Nunchaku Lite (PR #14100) — testing notes

I ran the snippet from docs/source/en/quantization/nunchaku.md end-to-end. TL;DR: the compiled NVFP4 benchmark in the doc reproduces cleanly on the same class of hardware, but I hit two rough edges (hardware/torch-version compatibility) that are worth documenting or guarding.

Reproduced the doc benchmark ✅

Ran the exact doc snippet (rootonchair/ERNIE-Image-Turbo-nunchaku-lite-nvfp4, 1024×1024, 8 steps, use_pe=False) on an RTX PRO 6000 Blackwell (via HF Jobs, --flavor rtx-pro-6000) — the same GPU the doc benchmarks on.

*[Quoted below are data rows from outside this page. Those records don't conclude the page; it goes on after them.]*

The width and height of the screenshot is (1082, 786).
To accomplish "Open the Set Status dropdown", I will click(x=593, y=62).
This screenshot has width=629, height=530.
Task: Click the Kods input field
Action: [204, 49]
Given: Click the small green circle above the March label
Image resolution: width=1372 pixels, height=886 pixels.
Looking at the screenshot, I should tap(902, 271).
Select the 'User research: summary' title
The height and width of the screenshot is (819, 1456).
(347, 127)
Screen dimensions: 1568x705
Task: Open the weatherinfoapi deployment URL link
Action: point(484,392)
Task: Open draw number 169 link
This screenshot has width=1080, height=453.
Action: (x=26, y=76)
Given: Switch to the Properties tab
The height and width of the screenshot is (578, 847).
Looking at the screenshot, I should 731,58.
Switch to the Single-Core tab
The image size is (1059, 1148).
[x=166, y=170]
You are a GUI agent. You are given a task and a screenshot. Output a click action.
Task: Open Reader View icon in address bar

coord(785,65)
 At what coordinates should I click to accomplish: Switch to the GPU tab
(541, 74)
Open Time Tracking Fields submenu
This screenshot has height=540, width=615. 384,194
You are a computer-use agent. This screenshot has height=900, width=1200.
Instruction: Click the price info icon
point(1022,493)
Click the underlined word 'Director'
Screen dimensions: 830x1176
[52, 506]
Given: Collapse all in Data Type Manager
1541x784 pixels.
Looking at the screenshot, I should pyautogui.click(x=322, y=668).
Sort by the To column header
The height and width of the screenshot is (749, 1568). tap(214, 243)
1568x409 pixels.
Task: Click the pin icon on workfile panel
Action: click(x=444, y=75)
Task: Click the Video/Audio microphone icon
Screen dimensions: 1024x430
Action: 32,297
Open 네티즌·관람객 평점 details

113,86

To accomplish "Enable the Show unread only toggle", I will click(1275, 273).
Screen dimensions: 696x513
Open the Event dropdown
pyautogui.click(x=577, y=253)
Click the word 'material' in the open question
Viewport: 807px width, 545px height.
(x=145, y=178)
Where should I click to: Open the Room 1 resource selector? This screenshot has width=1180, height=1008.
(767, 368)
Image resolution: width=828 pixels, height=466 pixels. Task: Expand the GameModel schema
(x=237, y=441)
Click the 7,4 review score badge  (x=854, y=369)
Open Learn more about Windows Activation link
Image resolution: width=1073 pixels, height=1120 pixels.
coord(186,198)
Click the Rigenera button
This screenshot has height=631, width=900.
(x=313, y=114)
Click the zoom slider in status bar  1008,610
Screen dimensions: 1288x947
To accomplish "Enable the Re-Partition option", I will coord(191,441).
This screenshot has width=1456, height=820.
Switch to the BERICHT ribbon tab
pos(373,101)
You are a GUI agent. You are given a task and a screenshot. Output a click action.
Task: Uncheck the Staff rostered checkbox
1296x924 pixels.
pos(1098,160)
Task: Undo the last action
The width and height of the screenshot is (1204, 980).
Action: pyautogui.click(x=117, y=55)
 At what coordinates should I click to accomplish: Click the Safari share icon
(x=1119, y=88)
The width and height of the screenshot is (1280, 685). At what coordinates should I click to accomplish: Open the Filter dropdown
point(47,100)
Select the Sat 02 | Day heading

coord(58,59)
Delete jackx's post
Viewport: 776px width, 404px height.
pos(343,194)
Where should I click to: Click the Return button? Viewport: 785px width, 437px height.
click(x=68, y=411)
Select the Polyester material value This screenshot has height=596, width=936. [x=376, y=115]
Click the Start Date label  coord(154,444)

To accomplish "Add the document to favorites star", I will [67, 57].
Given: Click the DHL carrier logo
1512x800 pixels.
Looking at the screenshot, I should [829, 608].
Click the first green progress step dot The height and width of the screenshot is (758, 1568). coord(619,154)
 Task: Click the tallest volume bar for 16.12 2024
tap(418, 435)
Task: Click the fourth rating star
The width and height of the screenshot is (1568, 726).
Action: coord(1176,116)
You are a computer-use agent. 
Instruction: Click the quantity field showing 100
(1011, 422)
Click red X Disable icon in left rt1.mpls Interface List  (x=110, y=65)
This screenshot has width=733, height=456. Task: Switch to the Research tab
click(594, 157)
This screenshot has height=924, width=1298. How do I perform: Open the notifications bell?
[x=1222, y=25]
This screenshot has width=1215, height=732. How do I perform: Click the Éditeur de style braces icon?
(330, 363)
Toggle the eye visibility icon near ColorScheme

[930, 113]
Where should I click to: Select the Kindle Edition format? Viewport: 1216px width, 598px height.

Variant Latency (mean of 3)
No compile 2.279 s
torch.compile(mode="default", fullgraph=False) 1.643 s
Speedup (compile vs eager) 1.39×
  • First compiled call (compilation): ~51 s
  • Peak memory: 22.1 GB

These match the doc's reported 2.271 s → 1.675 s almost exactly, so the NVFP4 + torch.compile claim holds up. 👍

Rough edge 1: capability check is more permissive than the shipped kernels

NunchakuLiteQuantizer.validate_environment allows INT4 on any GPU with capability >= (7, 5) (Turing+). But the kernel build actually fetched for INT4 (rootonchair/nunchaku-lite-kernels, torch212-cxx11-cu126) only contains SM images for sm_75 / 80 / 86 / 89. Verified with cuobjdump -lelf on the downloaded .so.

Consequence: on an H100 (sm_90) the INT4 path passes validate_environment and then dies at inference with:

CUDA error: no kernel image is available for execution on the device

which is a confusing failure mode (looks like a runtime bug, not an unsupported-hardware message). So Hopper is effectively unsupported for INT4 today even though the check green-lights it.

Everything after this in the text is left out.